▶ **WORK INSTRUCTIONS**
In the records below, which lines include "pencil"? Copy them.

[Stored items]
- - -

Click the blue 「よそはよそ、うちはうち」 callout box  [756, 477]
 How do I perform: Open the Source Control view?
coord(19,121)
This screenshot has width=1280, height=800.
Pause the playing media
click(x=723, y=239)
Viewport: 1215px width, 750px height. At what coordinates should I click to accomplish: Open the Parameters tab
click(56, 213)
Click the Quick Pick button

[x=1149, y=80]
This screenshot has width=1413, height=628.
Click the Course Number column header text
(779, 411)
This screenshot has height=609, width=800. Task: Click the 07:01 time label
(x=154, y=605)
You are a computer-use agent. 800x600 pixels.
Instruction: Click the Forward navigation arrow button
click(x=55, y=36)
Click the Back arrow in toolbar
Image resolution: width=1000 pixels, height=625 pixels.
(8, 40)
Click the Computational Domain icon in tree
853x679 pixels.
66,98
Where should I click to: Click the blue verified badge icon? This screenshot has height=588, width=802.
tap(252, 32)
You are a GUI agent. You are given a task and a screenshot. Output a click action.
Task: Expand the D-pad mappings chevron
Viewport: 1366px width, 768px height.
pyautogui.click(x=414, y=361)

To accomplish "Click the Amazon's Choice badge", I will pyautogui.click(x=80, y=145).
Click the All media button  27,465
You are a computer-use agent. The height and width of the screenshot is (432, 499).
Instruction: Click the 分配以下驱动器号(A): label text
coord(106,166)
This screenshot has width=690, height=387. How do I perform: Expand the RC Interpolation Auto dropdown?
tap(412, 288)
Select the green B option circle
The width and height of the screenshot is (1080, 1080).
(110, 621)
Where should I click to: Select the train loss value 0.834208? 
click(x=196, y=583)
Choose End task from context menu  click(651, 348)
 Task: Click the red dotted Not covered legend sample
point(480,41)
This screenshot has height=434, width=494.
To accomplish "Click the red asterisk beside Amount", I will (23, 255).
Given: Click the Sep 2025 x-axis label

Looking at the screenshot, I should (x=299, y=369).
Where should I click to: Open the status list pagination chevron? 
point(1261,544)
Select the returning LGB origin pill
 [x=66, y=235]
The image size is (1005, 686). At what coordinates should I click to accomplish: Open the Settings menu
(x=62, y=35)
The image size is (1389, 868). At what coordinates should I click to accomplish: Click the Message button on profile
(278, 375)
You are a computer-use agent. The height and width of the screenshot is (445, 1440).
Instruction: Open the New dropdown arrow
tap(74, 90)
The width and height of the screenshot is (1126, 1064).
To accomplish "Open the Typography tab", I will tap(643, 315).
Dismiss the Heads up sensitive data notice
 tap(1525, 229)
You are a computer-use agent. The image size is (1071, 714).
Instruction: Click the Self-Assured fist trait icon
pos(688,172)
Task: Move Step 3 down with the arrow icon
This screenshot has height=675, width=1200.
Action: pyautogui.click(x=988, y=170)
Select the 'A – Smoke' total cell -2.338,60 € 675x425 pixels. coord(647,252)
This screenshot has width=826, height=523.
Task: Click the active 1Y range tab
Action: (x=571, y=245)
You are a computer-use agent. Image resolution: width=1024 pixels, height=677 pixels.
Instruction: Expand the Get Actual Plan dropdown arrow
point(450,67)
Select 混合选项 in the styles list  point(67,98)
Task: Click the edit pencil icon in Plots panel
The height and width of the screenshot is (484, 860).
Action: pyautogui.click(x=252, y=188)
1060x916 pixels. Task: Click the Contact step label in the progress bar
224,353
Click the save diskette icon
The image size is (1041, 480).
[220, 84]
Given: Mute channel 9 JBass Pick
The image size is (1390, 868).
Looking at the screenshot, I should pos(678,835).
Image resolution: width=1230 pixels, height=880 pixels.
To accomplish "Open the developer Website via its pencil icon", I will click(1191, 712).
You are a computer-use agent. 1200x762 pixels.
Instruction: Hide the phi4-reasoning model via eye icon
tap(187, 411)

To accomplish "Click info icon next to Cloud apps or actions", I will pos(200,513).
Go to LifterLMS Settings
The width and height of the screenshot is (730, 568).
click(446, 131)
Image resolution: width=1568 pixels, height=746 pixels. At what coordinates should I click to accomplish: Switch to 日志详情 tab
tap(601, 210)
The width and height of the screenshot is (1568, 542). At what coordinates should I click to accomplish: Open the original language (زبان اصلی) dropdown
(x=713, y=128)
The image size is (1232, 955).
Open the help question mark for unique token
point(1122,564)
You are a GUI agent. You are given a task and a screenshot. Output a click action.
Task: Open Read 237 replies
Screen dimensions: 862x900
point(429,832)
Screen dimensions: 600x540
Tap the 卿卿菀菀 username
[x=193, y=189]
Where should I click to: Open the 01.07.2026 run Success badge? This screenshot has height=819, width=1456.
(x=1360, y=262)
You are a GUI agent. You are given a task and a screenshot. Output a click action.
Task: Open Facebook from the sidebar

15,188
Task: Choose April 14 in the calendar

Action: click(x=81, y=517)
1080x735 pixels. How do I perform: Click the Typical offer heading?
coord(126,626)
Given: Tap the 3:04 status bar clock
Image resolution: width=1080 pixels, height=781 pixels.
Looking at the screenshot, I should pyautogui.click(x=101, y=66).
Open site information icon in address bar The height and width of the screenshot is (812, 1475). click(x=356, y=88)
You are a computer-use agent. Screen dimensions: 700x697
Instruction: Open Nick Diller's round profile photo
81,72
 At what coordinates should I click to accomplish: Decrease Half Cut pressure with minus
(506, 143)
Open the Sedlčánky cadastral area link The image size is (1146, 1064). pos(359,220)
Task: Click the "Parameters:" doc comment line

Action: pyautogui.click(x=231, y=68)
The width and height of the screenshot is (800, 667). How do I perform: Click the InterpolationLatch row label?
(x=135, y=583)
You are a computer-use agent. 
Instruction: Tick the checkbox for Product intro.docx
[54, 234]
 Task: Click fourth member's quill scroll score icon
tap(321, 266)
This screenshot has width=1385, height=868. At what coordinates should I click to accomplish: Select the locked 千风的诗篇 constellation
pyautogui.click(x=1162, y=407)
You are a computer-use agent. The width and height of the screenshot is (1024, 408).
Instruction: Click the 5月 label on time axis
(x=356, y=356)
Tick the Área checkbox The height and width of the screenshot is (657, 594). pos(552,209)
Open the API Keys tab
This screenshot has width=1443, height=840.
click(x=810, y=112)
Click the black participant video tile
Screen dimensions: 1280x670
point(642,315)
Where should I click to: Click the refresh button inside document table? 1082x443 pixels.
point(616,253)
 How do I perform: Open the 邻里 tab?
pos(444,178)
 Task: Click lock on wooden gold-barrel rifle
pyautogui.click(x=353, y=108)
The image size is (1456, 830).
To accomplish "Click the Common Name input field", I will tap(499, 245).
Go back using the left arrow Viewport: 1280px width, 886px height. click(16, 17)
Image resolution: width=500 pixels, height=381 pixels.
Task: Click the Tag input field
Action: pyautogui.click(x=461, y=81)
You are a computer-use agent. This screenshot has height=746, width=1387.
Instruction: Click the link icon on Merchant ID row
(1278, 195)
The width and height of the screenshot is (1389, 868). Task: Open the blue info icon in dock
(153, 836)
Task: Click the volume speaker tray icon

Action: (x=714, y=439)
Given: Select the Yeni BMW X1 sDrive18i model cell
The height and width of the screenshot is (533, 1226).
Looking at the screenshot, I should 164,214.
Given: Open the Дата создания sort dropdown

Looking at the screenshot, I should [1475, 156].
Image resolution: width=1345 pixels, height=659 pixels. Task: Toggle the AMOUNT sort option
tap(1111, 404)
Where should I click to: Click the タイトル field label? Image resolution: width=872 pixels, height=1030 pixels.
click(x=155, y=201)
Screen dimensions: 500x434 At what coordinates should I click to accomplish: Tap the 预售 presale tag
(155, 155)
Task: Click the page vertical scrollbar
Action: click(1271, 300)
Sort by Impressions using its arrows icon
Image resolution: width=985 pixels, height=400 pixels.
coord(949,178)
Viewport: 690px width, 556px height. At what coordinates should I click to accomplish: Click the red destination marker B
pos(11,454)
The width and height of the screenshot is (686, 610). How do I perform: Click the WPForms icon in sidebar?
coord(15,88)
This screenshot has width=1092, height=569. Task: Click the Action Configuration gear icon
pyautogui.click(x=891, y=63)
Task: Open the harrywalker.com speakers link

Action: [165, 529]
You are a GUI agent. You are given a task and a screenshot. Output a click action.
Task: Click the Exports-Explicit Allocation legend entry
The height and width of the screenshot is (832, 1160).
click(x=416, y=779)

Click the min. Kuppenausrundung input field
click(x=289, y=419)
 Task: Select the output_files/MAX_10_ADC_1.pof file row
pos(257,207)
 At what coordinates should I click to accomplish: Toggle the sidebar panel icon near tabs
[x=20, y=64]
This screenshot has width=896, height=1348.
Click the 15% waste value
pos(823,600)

- - -

▶ **TASK ANSWER**
Task: Click the edit pencil icon in Plots panel
To accomplish "Open the developer Website via its pencil icon", I will click(1191, 712).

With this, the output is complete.